- **Task objective**
Reproduce, please, the line that holds "Select the face" and all later lines through the end of the entries below, exactly; omit pictures.

- **Input data**
►

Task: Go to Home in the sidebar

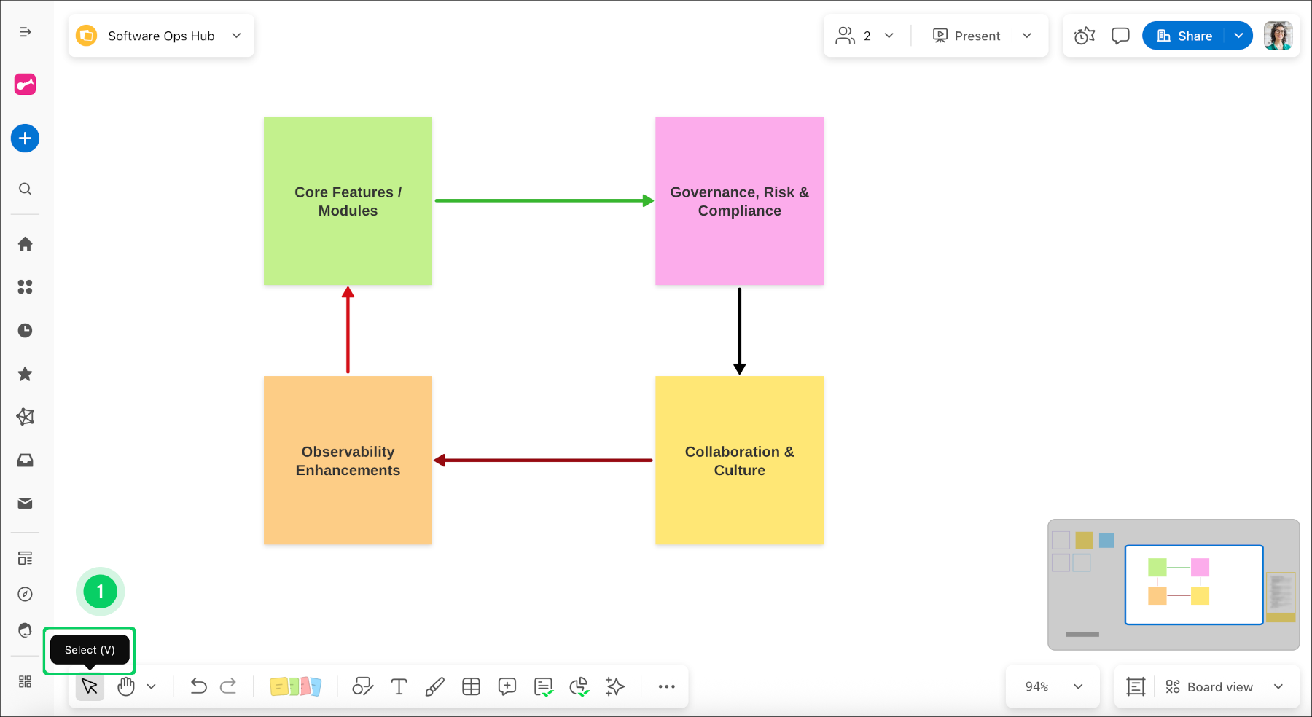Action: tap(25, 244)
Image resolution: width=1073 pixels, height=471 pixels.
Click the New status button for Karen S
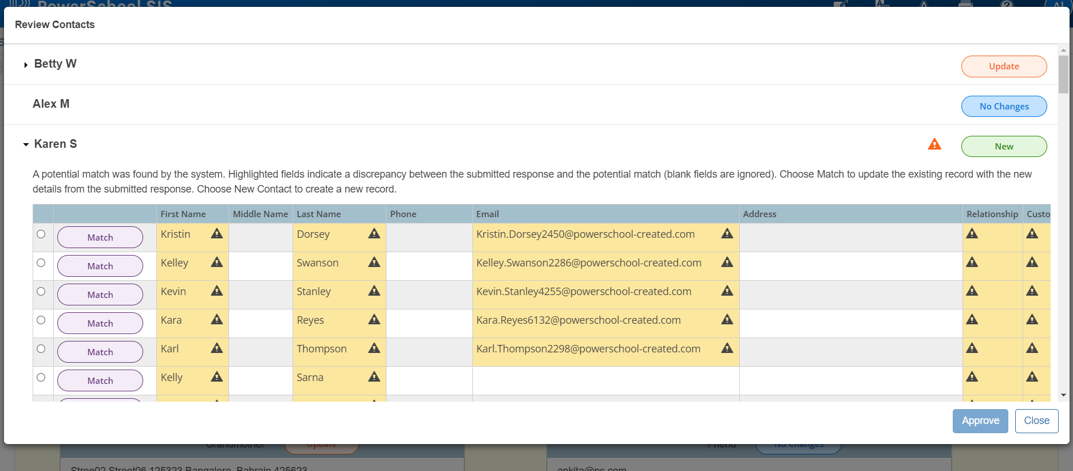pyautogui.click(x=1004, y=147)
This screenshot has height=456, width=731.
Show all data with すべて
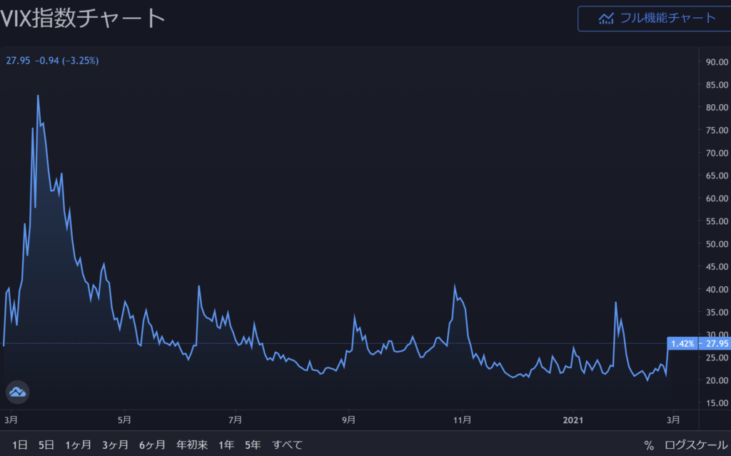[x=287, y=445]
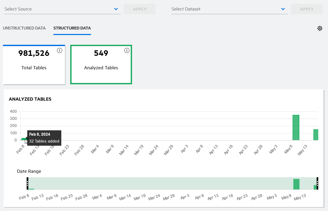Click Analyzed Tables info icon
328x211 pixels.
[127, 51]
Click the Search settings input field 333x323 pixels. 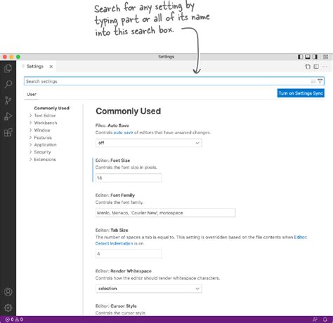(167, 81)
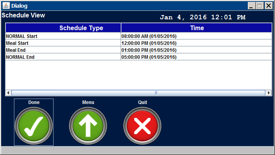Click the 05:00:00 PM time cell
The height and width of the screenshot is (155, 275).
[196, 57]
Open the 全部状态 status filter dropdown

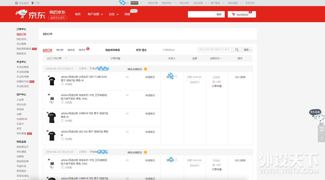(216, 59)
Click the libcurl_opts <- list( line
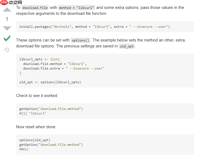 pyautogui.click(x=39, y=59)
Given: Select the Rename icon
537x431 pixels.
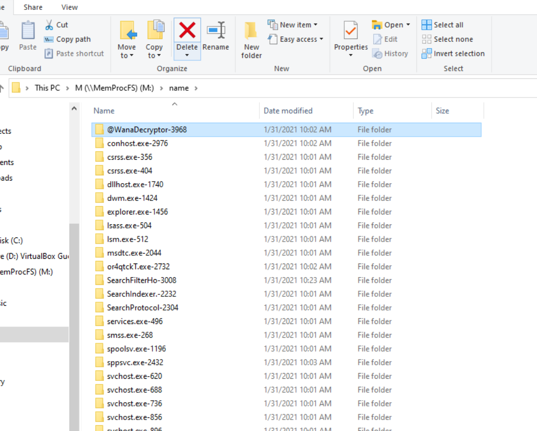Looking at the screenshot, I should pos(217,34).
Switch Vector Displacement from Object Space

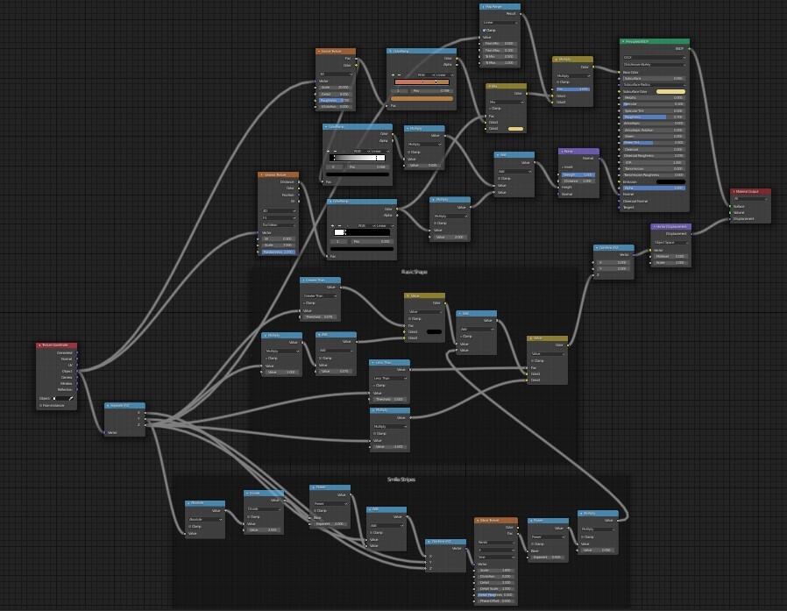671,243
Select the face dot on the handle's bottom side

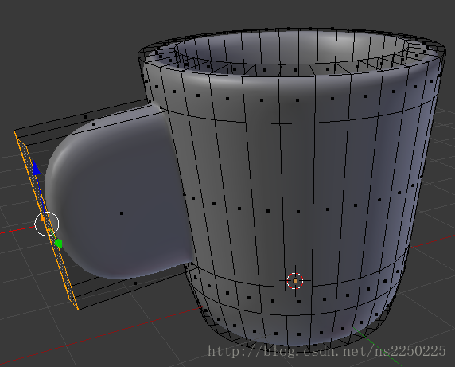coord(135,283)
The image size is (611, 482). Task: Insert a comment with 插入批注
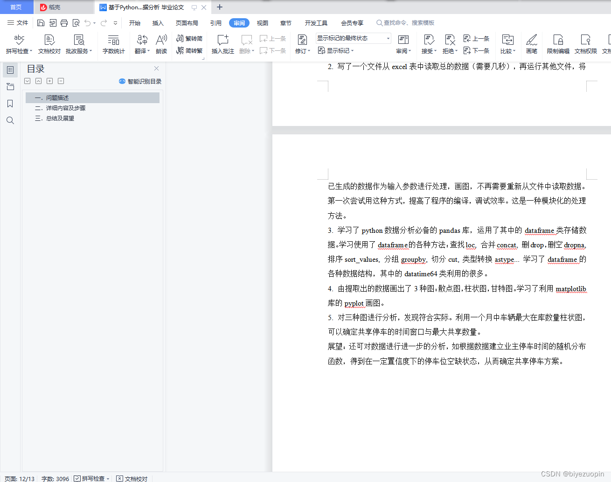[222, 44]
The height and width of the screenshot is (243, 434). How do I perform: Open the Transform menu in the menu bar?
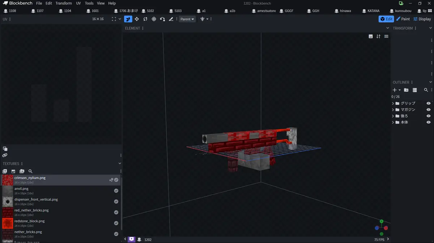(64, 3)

◄

- **Output for this exercise**
Select the face dot on the handle's bottom side

coord(135,283)
The image size is (611, 482). Task: Insert a comment with 插入批注
[222, 44]
The height and width of the screenshot is (243, 434). How do I perform: Open the Transform menu in the menu bar?
(64, 3)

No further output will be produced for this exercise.